Filha de Stanley Ho promoveu missão empresarial a Portugal

Foto
Autoridades nacionais sensibilizaram Pansy Ho para o reforço do investimento no país Siu Chiu/Reuters

Encontro segue-se à visita de uma equipa do Governo à China, que deverá chegar a 2020 como maior investidor mundial

Uma delegação chinesa chefiada por An Qiyi, o número dois da Câmara de Comércio e Indústria, que representa cerca de quatro milhões de associados, esteve a semana passada em Lisboa, onde se reuniu com as autoridades para abordar novas oportunidades de negócio.
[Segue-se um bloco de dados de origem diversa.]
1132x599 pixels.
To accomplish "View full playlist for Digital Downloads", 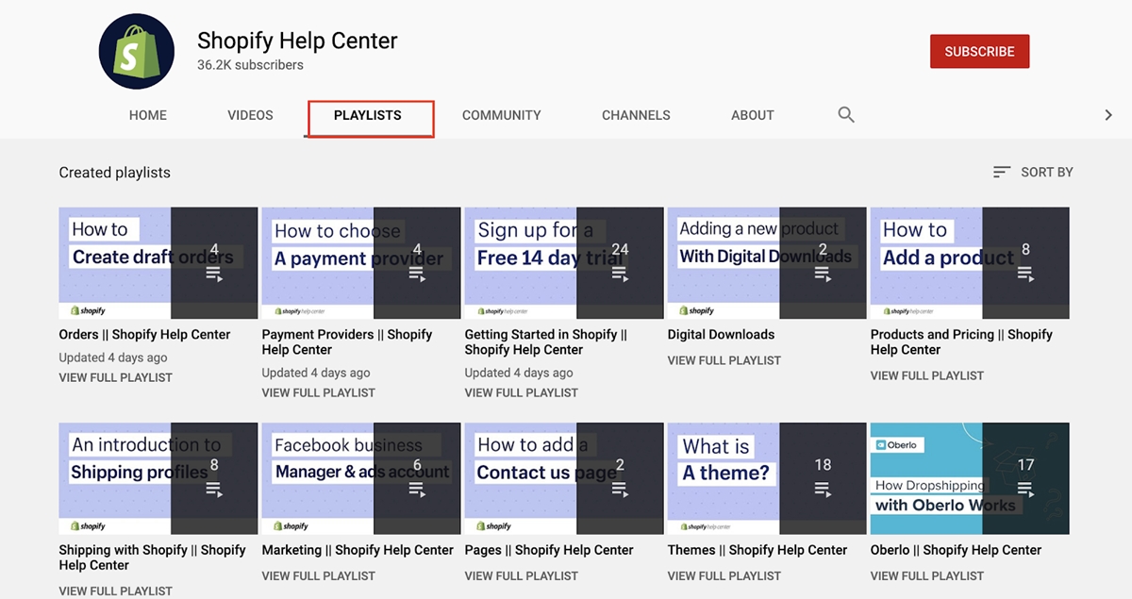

A missão chinesa liderada por An Qiyi chegou a Lisboa a meio da semana passada e integrava 11 executivos de grandes empresas, entre os quais Pansy Ho à frente da MGM China (ligada aos negócios do jogo em Macau, Hong Kong e Portugal) e accionista da Jetstar e da Shun Tak. Pansy Ho, filha do empresário macaense Stanley Ho, apareceu como promotora da visita de negócios a Portugal, que se estendeu nos dias seguintes a Espanha e à Polónia.

O Financial Times de 26 de Junho apontava  a China como o maior investidor fora de portas a nível global em 2020. E sublinhava o quarto lugar ocupado por Portugal (que está a ser disputado pela Itália) entre os países europeus de destino dos investimentos chineses, numa lista que tem no topo a Grã-Bretanha, seguida da Alemanha e da França.  

Na quinta-feira, 9 de Julho, a delegação da Câmara de Comércio e Indústria da China, que representa quase quatro milhões de empresas associadas com presença em diferentes sectores, esteve no Ministério da Economia onde se cruzou com o ministro da Economia, Pires de Lima, e reuniu-se durante cerca de duas horas com o secretário de Estado Adjunto, Leonardo Mathias. Dos contactos bilaterais é feito um balanço positivo por parte de Leonardo Mathias: "Ficou o compromisso de se enviar toda a informação sectorial, via AICEP, para a associação [Câmara de Comércio e Indústria da China] que, por sua vez, a disponibilizará aos seus quase quatro milhões de associados".

Admite-se que nas conversas com Pansy Ho, as autoridades nacionais possam ter procurado sensibilizá-la para o reforço da aposta no país, nomeadamente no segmento industrial, mas também no BCP. Em 2012 Stanley Ho tinha uma posição qualificada (hoje inferior a 2%) no banco que justificou a indicação de Pansy Ho para os órgãos sociais. Actualmente, Nuno Amado procura uma reorientação da estrutura accionista.

No seu regresso a Portugal, onde tem actividade na área do jogo e no imobiliário, Pansy Ho, de 52 anos, fez-se acompanhar de vários colaboradores e aproveitou para se reunir com Fernando Medina, o presidente da Câmara Municipal de Lisboa. 

A presença dos empresários e gestores chineses em Lisboa ocorre dois meses depois de, no início de Maio, uma comitiva encabeçada pelo secretário de Estado da Economia ter ido a Pequim, Xangai, Macau e Hong Kong com um objectivo: "A manutenção das relações diplomáticas, institucionais e políticas" e continuar a "trabalhar nos dossiers de protocolos com entidades congéneres da ASAE", neste caso para debater temas relacionados com "a regulação de mercados, criação de empresas, protecção de patentes, concorrência" .

Em 2014 as exportações nacionais para a China (envolvendo 1100 empresas) ultrapassaram 1600 milhões de euros, mais 19%. A procura incide sobre veículos e outros materiais de transporte, pastas celulósicas e papel, máquinas e aparelhos, minerais e minérios. E ainda o agro-alimentar, que só vale 2,2% da exportações, com a venda de vinho a totalizar um encaixe de apenas 16 milhões de euros. Já as parcerias económicas bilaterais Portugal-China aumentaram 300%. Entre 2011 e 2015 Pequim investiu em Portugal mais de 10.000 milhões, incluindo privatizações (EDP, REN, Fidelidade) e compra de empresas como a Luz Saúde (ex-GES).